| WORK TO DO |
Reproduce the data verbatim, from its first line through the line containing "WordPress.org (922, 1089)", including both of those lines.
>>>>
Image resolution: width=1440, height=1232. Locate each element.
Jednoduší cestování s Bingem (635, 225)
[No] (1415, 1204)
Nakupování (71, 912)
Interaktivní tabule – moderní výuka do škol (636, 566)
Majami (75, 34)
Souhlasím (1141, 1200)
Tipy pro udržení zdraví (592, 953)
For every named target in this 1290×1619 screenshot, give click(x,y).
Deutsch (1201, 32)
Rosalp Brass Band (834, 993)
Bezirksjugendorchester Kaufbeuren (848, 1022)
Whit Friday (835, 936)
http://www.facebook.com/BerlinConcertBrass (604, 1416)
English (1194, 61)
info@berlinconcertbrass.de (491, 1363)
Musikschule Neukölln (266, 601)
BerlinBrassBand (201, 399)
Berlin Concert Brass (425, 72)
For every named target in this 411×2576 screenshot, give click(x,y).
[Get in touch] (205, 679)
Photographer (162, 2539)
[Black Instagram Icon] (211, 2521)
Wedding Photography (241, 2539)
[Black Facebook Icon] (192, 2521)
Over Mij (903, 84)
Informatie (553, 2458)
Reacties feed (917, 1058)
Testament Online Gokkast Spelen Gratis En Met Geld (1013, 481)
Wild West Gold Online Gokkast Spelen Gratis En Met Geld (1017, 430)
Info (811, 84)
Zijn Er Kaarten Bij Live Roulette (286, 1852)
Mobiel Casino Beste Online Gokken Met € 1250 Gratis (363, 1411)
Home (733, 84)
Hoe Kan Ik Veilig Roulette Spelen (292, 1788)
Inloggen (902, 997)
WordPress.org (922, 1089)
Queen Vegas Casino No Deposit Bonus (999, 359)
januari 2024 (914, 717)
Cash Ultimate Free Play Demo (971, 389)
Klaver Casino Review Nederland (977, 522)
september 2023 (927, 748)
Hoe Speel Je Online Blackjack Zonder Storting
<<<<
| RESULT OF THE EXERCISE |
Image resolution: width=1440, height=1232. Locate each element.
Jednoduší cestování s Bingem (635, 225)
[No] (1415, 1204)
Nakupování (71, 912)
Interaktivní tabule – moderní výuka do škol (636, 566)
Majami (75, 34)
Souhlasím (1141, 1200)
Tipy pro udržení zdraví (592, 953)
For every named target in this 1290×1619 screenshot, give click(x,y).
Deutsch (1201, 32)
Rosalp Brass Band (834, 993)
Bezirksjugendorchester Kaufbeuren (848, 1022)
Whit Friday (835, 936)
http://www.facebook.com/BerlinConcertBrass (604, 1416)
English (1194, 61)
info@berlinconcertbrass.de (491, 1363)
Musikschule Neukölln (266, 601)
BerlinBrassBand (201, 399)
Berlin Concert Brass (425, 72)
For every named target in this 411×2576 screenshot, give click(x,y).
[Get in touch] (205, 679)
Photographer (162, 2539)
[Black Instagram Icon] (211, 2521)
Wedding Photography (241, 2539)
[Black Facebook Icon] (192, 2521)
Over Mij (903, 84)
Informatie (553, 2458)
Reacties feed (917, 1058)
Testament Online Gokkast Spelen Gratis En Met Geld (1013, 481)
Wild West Gold Online Gokkast Spelen Gratis En Met Geld (1017, 430)
Info (811, 84)
Zijn Er Kaarten Bij Live Roulette (286, 1852)
Mobiel Casino Beste Online Gokken Met € 1250 Gratis (363, 1411)
Home (733, 84)
Hoe Kan Ik Veilig Roulette Spelen (292, 1788)
Inloggen (902, 997)
WordPress.org (922, 1089)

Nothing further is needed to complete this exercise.